**Task to carry out:** Continue the Michigan ACE Initiative's policy update below, starting right after its final sentence.

**Extracted text:**
These are just some of the more recent articles. For those who track the work of Dr. Nadine Burke-Harris, who is now the Surgeon General for California, will find a number of policy recommendations taking place in that state. Dr. Christina Bethell, (Our ACE Conference Keynoter) is working with Dr. Burke Harris on this effort as well. This includes policy on screening all children and provider funding and education. A simple Google search will take you to the more recent happenings due to her efforts.


While we believe we can learn much from others across the nation and worldwide on ACEs, we also believe that we need to stand up a Michigan position on ACEs. To that end we have worked with the Michigan Legislature to introduce and adopt concurrent resolutions regarding a declaration that ACE is a critical health care issue in Michigan.

Our champions for this effort include Sen. Curt Vanderwall and Rep. Hank Vaupel—both Chairs of Health Policy in the Senate and House, respectively. These resolutions have passed the house of origin and are now in committees in the opposite House or Senate—waiting for final action that we expect before their spring 2020 break.

A study group, housed at Michigan State University, and funded by the Michigan Health Endowment Fund, has been providing issue content discussion for key lawmakers for the past two years. Their next session will focus exclusively on ACEs and representatives of the Michigan ACE Initiative have been asked to coordinate the presentation. These events on by invitation only to members and staff of the Health Policy and Appropriations committees and key Administrative officials. Our presentation has now been organized and will take place in January. Thanks to Master Trainers:  Dr. Furhut Jannsen,, Joe Thomas, J. Munley, and Nicki Britten for their willingness to be part of the presentation and to Justin Fast of Public Sector Consultants for his involvement. We expect this will assist in moving the resolutions forward and providing to key lawmakers a stronger sense of ACEs and current initiatives taking place across the state.

It is very helpful when presentations are made locally or discussions take place individually with lawmakers that a reference to your being part of the Michigan ACE Initiative take place—this helps lawmakers with understanding the message we provide with the information they hear locally.

**Data block:**
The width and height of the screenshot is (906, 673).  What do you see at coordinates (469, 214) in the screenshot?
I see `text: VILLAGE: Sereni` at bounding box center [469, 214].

**Expected answer:**
Caveats on ACEs History quiz

I wanted to end this blog with just a few comments on the use of the ACE history “quiz”—the 10-question document. As you will recall there was ample discussion in the Master Training regarding the use of this questionnaire. While it provides “self-awareness,” an important element in any intervention—its major use is for history for adults and for population-based analysis and not for individual clinical use as it is not a “diagnostic tool.”  This is why we are having significant work underway by the Pediatric community and others regarding not only the preferred screening tool, but also protocol for its use.

I think we all want to retain fidelity to the original study and results and do not want to inadvertently cause confusion and inappropriate use of the ACE score. We know ACEs are a population-based approach and are at the heart of what is now the movement in social determinants of health. The clinical use of ACEs will be determined by further study and testing by those closest to the patient and individuals and we should take our lead from them. Our work will remain in furthering awareness, creating supportive coalitions, and appropriate interventions to counter the effects of trauma and toxic stress. That is a big enough agenda.

My hope for all is a restful and happy holiday season as we take up the efforts and raise our “bar” in the coming year.